You can view the legacy blog posts here and Amy speaks about the relationship between her self-portraiture and family-life briefly toward the end of this conversation with Joerg.

AMY ELKINS’ PHOTOGRAPHS NOT TAKEN

We had been talking here and there. Once a week. Fourteen and a half minutes before hurried goodbyes were exchanged with uncertainty. It was our allotted time to share what we were experiencing. My new chapter in New York. His, in a federal prison, three thousand miles away. My father’s stories were endless. His seventy bunk-mates. Spanish ricocheting off of the concrete walls until it became static, white noise, a flock of birds. The mess hall. The books that had their covers torn off. The Hawaiian friend he made who sang like an angel. The night he woke to flashlights banging along the metal bunks, looking for inmates with blood on their clothes.

The teams that were formed. The chess matches and basketball games. Prison Break on the television in the rec room. The pauses in his voice. We had shared just under fifteen minutes a week for months from across the country. I mostly listened, the imagery leaping to mind, as his words came through the line. These were the things I wanted to make photographs of. By the time I actually had my one and only visit with him while he was in prison, my imagination had grown wild and I was so emotionally charged that I had to place my hands together in order to keep them from shaking, and to hide the amount of cold sweat pooling in them. There were metal detectors, x-ray machines, electronic drug tests, and questionnaires before my brother and I were led into locked waiting rooms, before we were led into a barbed wire walkway, before we were led to the visitors’ area. No cameras, cell phones, keys, wallets, jewelry, hats, purses, food, or gifts were allowed. Just myself, my brother, my father, and a small square yard of short brown grass containing picnic tables, a walkway, and vending machines, wrapped in barbed wire fences, two rows deep. My father, looking aged by stress, wore a tan uniform that seemed to fall all around him like robes. His hair had grown somewhat wild and was whiter than I remembered it. His eyes were youthful and tired.
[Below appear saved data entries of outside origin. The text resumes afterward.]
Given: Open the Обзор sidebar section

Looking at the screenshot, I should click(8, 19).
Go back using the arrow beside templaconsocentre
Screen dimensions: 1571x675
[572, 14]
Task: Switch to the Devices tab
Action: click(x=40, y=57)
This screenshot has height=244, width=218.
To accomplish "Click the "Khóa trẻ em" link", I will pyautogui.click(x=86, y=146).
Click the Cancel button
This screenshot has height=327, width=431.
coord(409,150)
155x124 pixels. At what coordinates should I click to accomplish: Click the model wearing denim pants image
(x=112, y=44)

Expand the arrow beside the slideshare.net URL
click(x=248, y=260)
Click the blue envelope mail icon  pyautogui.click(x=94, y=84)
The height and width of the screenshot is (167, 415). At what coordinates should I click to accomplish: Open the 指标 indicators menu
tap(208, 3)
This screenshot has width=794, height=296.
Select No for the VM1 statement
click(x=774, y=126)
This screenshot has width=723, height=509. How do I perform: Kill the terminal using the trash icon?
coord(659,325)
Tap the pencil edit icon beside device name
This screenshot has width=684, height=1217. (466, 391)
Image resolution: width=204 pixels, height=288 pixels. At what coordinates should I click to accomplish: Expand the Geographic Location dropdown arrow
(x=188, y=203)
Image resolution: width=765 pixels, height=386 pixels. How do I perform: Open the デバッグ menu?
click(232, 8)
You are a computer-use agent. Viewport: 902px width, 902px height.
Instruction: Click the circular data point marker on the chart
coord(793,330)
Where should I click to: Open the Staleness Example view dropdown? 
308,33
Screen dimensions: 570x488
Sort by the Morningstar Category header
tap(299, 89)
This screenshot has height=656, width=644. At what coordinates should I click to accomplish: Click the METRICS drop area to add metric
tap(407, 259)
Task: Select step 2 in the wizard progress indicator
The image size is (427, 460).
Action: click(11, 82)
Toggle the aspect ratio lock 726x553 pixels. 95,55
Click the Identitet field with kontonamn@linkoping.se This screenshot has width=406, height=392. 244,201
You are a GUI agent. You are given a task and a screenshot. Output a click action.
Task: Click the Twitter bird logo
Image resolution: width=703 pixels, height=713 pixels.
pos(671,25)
The photograph was in my head. The moment of panic, of not knowing what to talk about or how to catch up in reality, while families reeled all around us with children and their mothers or grandparents. The vending machine coffees and board games. I longed for this moment to stay preserved, as if it would become more real if I could hold it captive on film.

Or that my story would be more intriguing if I could prove what it looked like. The photograph not taken, a portrait of what we had become, the fear that my family had failed me, the confrontation of unconditional love, a portrait of uncertainty. Instead, I sat with my hands tucked against the worn-out wood of the picnic tables, watching and listening to the sounds of what we were able to be for a moment.

THE SELF

The story runs deep. But how about the images? There’s a touch of naivety in Amy’s self portraits, but no more than any other young artists sussing his or her emotions. The portraits are paired with quotes by her father delivered in those weekly 15 minute calls, a text/image play that adds some depth.

Whatever life these photos have had or will have, I’d like to think they’re ultimately for future generations of her family; mementos of the quirky granny who grew up in the first quarter of the 21st century; the favourite aunt with certainty of narrative but evidence of younger faltering.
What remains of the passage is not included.